(Stored records)
★ ★ ★ ★ ★ ★ ★
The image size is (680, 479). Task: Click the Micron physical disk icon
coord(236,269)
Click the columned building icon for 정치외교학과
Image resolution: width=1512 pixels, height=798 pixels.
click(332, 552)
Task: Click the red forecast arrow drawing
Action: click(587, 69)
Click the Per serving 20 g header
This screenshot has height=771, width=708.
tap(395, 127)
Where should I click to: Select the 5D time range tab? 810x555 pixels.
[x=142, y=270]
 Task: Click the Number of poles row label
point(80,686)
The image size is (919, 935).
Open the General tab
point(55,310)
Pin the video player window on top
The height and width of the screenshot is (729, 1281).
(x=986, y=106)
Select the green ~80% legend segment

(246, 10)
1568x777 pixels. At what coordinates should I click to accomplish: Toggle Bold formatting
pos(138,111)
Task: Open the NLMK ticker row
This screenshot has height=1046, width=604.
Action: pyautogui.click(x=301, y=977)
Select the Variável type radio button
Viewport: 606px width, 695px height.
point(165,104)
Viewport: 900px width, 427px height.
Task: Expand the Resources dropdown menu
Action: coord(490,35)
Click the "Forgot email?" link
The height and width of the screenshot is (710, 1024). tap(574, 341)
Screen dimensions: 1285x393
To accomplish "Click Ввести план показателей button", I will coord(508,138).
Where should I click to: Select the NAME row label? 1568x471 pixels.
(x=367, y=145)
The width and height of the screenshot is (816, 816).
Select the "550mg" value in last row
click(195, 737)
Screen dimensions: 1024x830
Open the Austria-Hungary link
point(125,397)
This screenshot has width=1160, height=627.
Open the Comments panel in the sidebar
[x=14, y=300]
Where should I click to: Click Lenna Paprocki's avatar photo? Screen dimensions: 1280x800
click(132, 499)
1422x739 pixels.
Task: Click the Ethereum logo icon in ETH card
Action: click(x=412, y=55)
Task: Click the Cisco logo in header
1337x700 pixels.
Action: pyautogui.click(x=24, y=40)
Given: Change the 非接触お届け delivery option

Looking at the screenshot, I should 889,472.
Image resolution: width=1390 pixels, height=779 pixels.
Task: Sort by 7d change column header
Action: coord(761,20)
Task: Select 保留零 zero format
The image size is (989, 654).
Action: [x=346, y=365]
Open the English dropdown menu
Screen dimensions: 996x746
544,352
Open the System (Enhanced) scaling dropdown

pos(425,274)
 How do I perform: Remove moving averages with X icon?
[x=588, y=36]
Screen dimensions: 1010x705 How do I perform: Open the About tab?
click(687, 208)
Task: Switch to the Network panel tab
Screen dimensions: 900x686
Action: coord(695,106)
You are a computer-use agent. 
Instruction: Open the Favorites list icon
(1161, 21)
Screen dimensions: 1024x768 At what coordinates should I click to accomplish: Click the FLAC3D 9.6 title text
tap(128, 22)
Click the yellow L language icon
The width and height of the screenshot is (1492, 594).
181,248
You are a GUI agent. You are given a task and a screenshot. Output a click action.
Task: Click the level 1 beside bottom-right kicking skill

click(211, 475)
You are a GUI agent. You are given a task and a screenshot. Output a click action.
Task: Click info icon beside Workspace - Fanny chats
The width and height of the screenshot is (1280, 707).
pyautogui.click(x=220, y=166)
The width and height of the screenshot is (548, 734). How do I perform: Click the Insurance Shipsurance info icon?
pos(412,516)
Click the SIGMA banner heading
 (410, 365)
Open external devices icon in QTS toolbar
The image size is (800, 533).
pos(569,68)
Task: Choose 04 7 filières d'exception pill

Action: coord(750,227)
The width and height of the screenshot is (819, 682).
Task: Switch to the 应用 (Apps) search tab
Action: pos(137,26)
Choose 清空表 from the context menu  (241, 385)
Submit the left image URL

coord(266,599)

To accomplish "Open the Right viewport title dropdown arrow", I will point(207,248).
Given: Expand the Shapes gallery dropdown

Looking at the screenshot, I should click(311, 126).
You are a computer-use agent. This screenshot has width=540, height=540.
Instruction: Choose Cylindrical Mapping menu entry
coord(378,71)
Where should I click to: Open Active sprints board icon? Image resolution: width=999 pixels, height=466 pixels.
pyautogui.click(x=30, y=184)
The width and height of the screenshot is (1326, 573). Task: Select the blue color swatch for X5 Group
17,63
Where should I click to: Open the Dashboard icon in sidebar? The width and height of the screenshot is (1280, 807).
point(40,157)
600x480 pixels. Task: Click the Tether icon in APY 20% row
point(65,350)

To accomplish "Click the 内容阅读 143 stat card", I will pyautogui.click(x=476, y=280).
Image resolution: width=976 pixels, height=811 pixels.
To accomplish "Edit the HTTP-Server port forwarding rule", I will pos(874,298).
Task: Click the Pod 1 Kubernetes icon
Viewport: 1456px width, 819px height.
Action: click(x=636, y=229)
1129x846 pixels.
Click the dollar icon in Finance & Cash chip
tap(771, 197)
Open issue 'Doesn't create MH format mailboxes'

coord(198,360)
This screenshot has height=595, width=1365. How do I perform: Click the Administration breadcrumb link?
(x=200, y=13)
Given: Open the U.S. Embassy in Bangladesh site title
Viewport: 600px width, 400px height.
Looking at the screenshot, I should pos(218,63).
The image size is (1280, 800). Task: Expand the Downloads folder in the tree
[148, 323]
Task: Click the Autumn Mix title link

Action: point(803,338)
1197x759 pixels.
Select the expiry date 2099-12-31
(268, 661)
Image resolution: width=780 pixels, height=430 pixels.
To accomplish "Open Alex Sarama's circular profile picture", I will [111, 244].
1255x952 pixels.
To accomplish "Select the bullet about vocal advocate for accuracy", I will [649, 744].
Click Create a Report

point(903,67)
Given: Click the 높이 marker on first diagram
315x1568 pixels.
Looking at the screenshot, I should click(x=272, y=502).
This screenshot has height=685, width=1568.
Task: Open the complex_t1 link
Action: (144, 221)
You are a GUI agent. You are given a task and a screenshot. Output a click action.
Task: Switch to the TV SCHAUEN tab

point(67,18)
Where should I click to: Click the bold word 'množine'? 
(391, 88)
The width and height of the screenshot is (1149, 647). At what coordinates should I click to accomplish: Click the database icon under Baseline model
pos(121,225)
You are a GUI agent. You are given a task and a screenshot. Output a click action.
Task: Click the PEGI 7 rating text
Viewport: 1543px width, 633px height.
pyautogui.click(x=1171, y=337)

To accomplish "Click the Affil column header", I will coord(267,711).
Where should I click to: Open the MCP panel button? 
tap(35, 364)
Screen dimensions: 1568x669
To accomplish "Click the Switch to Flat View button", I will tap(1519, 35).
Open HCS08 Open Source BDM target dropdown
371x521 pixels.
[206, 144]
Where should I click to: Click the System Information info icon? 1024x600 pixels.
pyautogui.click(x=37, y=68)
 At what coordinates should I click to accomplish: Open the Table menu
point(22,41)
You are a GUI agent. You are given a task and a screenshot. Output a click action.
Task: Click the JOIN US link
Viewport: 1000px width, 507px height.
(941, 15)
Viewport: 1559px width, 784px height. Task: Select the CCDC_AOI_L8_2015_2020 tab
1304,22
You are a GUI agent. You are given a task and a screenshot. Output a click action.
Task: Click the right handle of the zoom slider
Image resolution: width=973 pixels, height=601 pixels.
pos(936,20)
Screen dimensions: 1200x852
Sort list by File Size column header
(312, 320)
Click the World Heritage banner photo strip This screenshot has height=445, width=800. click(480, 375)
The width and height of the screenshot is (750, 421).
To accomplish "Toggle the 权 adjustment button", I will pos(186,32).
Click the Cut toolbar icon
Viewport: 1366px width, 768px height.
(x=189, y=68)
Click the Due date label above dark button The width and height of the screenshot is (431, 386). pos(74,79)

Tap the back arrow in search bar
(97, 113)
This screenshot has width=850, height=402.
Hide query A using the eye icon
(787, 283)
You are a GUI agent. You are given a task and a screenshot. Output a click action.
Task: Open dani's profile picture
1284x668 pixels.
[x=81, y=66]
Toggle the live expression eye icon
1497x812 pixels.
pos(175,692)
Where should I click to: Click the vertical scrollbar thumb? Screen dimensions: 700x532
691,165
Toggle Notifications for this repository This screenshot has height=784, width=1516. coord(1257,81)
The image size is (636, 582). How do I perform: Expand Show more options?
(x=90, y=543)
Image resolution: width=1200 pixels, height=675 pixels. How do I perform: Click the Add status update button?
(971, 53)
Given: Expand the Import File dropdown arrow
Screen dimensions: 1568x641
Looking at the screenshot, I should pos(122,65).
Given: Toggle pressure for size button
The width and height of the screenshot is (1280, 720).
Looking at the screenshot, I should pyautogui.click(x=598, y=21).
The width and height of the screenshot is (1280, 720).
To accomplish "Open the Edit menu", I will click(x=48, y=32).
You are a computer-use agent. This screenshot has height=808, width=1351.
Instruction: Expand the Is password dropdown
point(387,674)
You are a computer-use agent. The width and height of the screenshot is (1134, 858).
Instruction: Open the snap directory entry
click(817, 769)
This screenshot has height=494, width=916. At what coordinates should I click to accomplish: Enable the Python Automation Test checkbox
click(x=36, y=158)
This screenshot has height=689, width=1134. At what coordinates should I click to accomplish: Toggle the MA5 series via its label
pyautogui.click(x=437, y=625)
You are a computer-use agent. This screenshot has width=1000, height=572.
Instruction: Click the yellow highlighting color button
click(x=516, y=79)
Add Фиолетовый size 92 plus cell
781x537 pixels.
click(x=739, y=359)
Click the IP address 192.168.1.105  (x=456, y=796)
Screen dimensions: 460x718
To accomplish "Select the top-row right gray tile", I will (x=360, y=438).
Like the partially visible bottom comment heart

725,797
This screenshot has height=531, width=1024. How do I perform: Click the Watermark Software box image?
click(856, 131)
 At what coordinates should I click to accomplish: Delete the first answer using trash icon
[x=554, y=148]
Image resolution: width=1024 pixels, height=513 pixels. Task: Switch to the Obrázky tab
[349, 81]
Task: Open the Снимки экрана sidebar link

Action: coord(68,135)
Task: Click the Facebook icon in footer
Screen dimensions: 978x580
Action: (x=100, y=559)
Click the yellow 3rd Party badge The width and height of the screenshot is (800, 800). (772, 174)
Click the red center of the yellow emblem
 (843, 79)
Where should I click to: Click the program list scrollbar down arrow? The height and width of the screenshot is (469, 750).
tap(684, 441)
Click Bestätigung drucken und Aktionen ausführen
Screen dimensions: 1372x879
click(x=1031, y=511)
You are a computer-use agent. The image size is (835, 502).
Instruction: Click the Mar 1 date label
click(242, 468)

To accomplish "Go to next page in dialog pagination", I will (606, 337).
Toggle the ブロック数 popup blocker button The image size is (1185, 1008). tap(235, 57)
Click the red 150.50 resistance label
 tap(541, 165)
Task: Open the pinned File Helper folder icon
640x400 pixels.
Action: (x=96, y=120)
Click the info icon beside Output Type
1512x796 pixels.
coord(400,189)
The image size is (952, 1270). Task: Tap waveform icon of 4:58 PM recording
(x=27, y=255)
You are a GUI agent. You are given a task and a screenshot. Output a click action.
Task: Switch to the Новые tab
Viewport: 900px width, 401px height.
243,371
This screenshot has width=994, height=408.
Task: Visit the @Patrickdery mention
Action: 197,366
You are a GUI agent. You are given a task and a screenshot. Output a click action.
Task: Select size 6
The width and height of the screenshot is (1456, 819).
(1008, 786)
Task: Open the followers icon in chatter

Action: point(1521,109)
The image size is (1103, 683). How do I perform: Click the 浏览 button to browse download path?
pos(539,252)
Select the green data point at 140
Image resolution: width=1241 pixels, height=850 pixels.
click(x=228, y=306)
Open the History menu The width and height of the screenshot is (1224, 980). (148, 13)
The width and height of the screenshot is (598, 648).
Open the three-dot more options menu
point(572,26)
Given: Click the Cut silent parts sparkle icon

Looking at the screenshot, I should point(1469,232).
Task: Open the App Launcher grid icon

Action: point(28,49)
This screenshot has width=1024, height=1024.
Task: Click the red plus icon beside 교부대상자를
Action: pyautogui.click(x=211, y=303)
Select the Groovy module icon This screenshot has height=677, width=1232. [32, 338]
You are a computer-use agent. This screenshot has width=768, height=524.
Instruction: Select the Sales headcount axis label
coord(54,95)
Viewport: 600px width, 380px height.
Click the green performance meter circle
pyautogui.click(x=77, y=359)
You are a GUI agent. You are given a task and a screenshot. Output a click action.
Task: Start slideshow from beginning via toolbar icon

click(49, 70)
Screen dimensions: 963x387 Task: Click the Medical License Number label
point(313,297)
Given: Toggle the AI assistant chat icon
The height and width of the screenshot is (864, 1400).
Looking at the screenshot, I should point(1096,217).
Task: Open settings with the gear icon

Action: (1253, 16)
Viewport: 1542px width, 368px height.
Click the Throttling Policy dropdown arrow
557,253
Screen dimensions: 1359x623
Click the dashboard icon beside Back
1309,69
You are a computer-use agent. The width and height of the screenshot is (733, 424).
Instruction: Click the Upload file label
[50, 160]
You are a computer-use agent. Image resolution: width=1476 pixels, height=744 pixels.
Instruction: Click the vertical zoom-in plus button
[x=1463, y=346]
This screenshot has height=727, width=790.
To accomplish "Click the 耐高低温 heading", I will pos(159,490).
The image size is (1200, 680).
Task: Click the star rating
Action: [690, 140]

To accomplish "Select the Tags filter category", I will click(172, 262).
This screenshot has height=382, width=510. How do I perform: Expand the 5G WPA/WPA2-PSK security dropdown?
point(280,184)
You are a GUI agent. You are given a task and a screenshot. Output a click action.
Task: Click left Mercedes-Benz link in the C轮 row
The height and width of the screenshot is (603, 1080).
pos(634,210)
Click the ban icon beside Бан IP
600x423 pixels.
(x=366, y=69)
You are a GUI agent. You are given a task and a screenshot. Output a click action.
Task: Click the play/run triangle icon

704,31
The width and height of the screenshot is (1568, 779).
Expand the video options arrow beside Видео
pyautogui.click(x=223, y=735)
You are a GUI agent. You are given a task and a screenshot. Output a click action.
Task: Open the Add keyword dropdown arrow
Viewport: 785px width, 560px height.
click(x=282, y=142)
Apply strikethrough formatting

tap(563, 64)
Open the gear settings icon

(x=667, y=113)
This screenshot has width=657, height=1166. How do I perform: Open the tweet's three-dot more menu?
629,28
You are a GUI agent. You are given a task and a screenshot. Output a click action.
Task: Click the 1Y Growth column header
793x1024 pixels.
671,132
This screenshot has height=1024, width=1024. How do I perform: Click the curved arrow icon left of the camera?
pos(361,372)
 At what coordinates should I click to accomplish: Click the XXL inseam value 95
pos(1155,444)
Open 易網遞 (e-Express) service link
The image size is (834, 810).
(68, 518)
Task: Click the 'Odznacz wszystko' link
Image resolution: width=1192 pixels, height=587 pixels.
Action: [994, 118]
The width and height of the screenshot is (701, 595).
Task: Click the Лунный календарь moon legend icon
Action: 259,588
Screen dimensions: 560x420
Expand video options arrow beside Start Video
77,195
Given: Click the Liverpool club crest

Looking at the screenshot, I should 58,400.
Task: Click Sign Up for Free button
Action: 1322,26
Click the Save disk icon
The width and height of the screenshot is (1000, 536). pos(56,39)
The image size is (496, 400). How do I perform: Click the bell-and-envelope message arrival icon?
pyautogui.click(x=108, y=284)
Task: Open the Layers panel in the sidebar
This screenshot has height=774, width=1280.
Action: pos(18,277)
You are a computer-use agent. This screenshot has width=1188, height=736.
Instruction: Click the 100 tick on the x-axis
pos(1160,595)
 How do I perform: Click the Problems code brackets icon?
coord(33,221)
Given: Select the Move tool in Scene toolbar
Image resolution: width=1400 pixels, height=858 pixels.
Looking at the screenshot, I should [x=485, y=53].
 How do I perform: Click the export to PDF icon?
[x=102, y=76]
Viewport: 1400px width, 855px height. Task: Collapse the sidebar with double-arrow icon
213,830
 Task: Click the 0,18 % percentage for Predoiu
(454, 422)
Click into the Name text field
★ ★ ★ ★ ★ ★ ★
Task requirements: Report, for the data above, every line in which the string "picture" appears.

Reply:
To accomplish "Open Alex Sarama's circular profile picture", I will [111, 244].
Task: Open dani's profile picture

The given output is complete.